* _Data under study_:
---+---
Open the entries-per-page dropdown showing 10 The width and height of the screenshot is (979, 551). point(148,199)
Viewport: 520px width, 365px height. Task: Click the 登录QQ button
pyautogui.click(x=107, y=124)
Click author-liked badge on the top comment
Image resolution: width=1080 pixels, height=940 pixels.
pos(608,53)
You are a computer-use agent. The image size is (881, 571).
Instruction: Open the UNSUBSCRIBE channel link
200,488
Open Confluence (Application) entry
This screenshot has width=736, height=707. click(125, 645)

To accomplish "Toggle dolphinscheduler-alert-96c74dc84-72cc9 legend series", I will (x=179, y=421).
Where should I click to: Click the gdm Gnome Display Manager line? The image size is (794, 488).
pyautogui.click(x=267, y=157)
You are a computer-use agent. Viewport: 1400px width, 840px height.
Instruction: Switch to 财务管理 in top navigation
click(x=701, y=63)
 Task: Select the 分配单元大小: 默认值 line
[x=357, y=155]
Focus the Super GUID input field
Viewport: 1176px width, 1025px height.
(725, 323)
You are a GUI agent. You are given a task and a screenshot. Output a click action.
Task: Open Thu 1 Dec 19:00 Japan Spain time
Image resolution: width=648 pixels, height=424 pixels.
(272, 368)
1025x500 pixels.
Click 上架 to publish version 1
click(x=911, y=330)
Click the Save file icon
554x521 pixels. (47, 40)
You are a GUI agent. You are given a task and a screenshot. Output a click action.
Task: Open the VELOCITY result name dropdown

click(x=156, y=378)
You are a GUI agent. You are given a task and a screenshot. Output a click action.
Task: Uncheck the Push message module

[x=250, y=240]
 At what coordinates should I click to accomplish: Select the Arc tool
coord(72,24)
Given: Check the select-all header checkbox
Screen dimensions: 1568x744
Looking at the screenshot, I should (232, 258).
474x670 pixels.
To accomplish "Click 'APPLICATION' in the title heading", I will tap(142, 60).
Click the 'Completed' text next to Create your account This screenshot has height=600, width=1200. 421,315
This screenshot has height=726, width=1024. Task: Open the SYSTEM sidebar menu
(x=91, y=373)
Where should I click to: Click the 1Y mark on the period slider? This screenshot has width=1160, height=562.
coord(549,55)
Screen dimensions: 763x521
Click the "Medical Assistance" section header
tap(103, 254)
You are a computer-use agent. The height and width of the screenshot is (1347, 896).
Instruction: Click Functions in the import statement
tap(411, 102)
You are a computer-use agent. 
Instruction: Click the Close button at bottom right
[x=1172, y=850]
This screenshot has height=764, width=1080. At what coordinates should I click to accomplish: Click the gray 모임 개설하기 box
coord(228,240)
---+---
* _Task to carry out_:
Every record shown above should be given back exactly.

* _Task answer_:
Open the entries-per-page dropdown showing 10 The width and height of the screenshot is (979, 551). point(148,199)
Viewport: 520px width, 365px height. Task: Click the 登录QQ button
pyautogui.click(x=107, y=124)
Click author-liked badge on the top comment
Image resolution: width=1080 pixels, height=940 pixels.
pos(608,53)
You are a computer-use agent. The image size is (881, 571).
Instruction: Open the UNSUBSCRIBE channel link
200,488
Open Confluence (Application) entry
This screenshot has width=736, height=707. click(125, 645)

To accomplish "Toggle dolphinscheduler-alert-96c74dc84-72cc9 legend series", I will (x=179, y=421).
Where should I click to: Click the gdm Gnome Display Manager line? The image size is (794, 488).
pyautogui.click(x=267, y=157)
You are a computer-use agent. Viewport: 1400px width, 840px height.
Instruction: Switch to 财务管理 in top navigation
click(x=701, y=63)
 Task: Select the 分配单元大小: 默认值 line
[x=357, y=155]
Focus the Super GUID input field
Viewport: 1176px width, 1025px height.
(725, 323)
You are a GUI agent. You are given a task and a screenshot. Output a click action.
Task: Open Thu 1 Dec 19:00 Japan Spain time
Image resolution: width=648 pixels, height=424 pixels.
(272, 368)
1025x500 pixels.
Click 上架 to publish version 1
click(x=911, y=330)
Click the Save file icon
554x521 pixels. (47, 40)
You are a GUI agent. You are given a task and a screenshot. Output a click action.
Task: Open the VELOCITY result name dropdown

click(x=156, y=378)
You are a GUI agent. You are given a task and a screenshot. Output a click action.
Task: Uncheck the Push message module

[x=250, y=240]
 At what coordinates should I click to accomplish: Select the Arc tool
coord(72,24)
Given: Check the select-all header checkbox
Screen dimensions: 1568x744
Looking at the screenshot, I should (232, 258).
474x670 pixels.
To accomplish "Click 'APPLICATION' in the title heading", I will tap(142, 60).
Click the 'Completed' text next to Create your account This screenshot has height=600, width=1200. 421,315
This screenshot has height=726, width=1024. Task: Open the SYSTEM sidebar menu
(x=91, y=373)
Where should I click to: Click the 1Y mark on the period slider? This screenshot has width=1160, height=562.
coord(549,55)
Screen dimensions: 763x521
Click the "Medical Assistance" section header
tap(103, 254)
You are a computer-use agent. The height and width of the screenshot is (1347, 896).
Instruction: Click Functions in the import statement
tap(411, 102)
You are a computer-use agent. 
Instruction: Click the Close button at bottom right
[x=1172, y=850]
This screenshot has height=764, width=1080. At what coordinates should I click to accomplish: Click the gray 모임 개설하기 box
coord(228,240)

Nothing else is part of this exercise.